[SET TASK]
Please rewrite the items from the line with "Image resolution: width=589" to the line with "The image size is (1436, 829).", swapping "Increase" for "Decrease" and keeping everything else the same. Leave the pictures out of your answer.

[RECORDS SUPPLIED]
'''
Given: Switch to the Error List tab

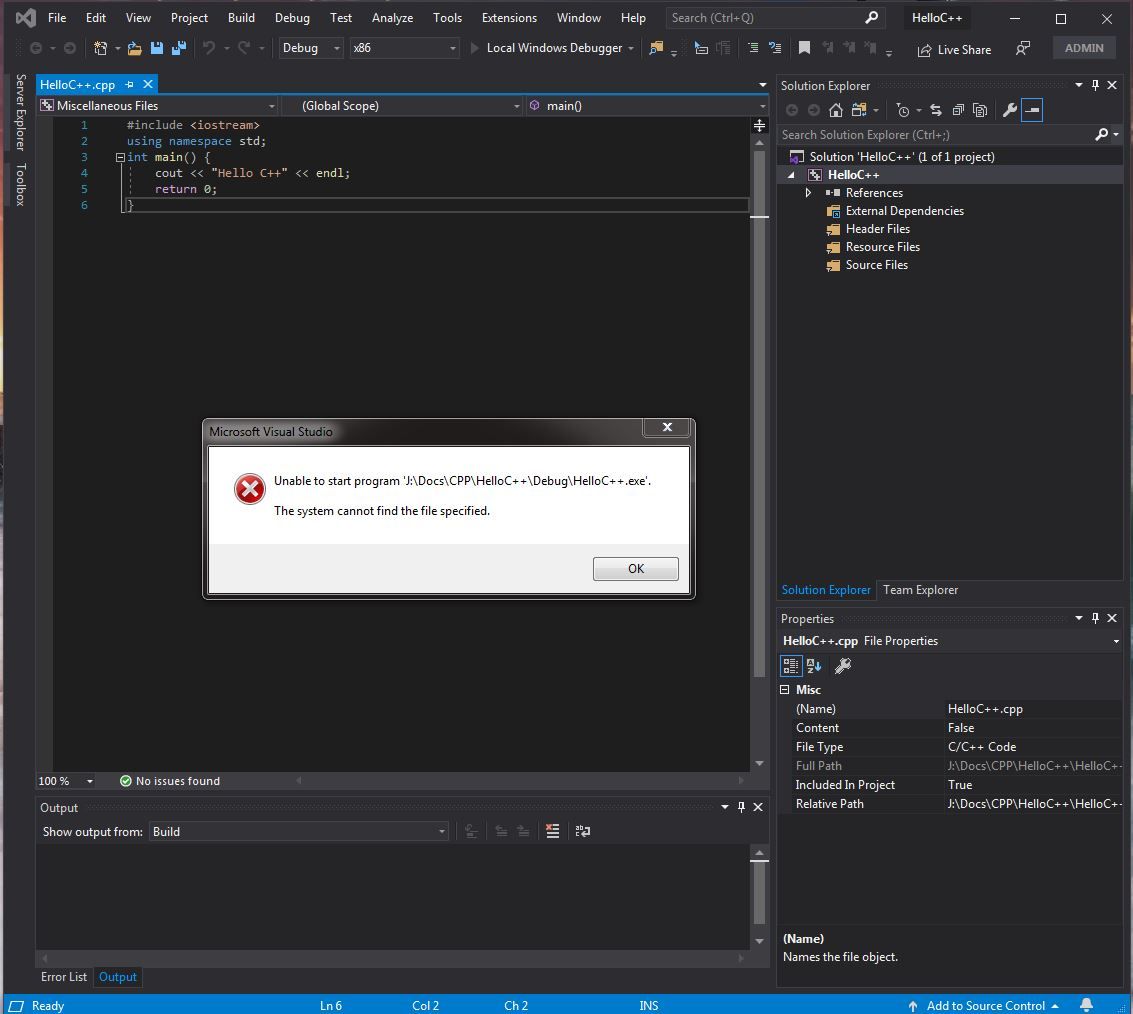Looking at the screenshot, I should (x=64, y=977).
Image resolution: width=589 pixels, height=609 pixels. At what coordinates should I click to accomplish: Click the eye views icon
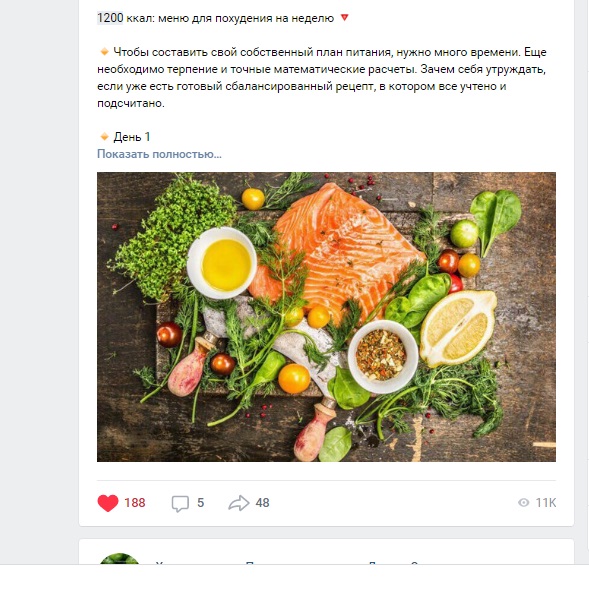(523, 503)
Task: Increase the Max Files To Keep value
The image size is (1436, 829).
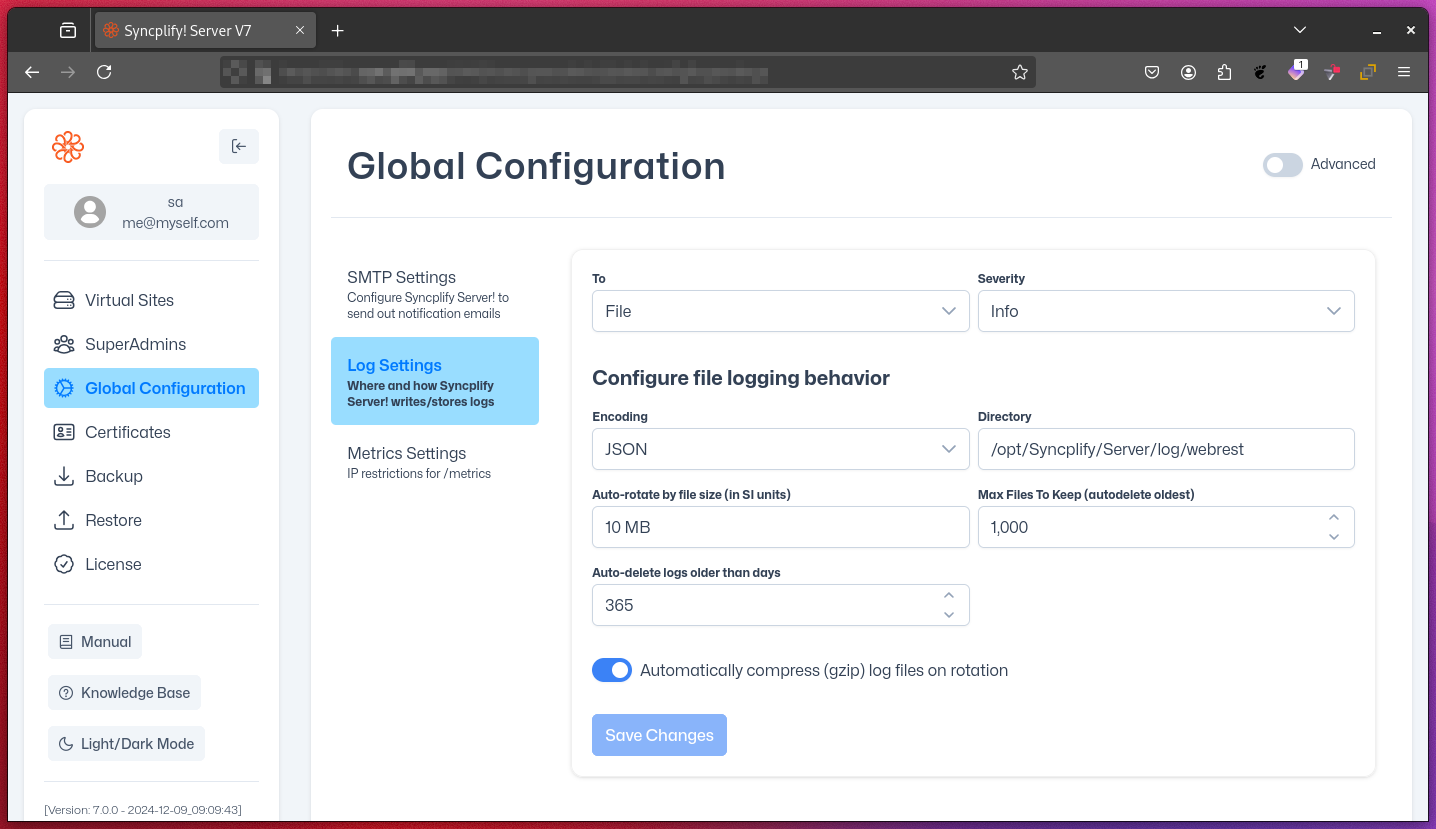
'''
'''
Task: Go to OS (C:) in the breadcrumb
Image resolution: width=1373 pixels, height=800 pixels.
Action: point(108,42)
'''
[WORKED ANSWER]
Image resolution: width=589 pixels, height=609 pixels. At what coordinates should I click to accomplish: Click the eye views icon
(523, 503)
Task: Decrease the Max Files To Keep value
The image size is (1436, 829).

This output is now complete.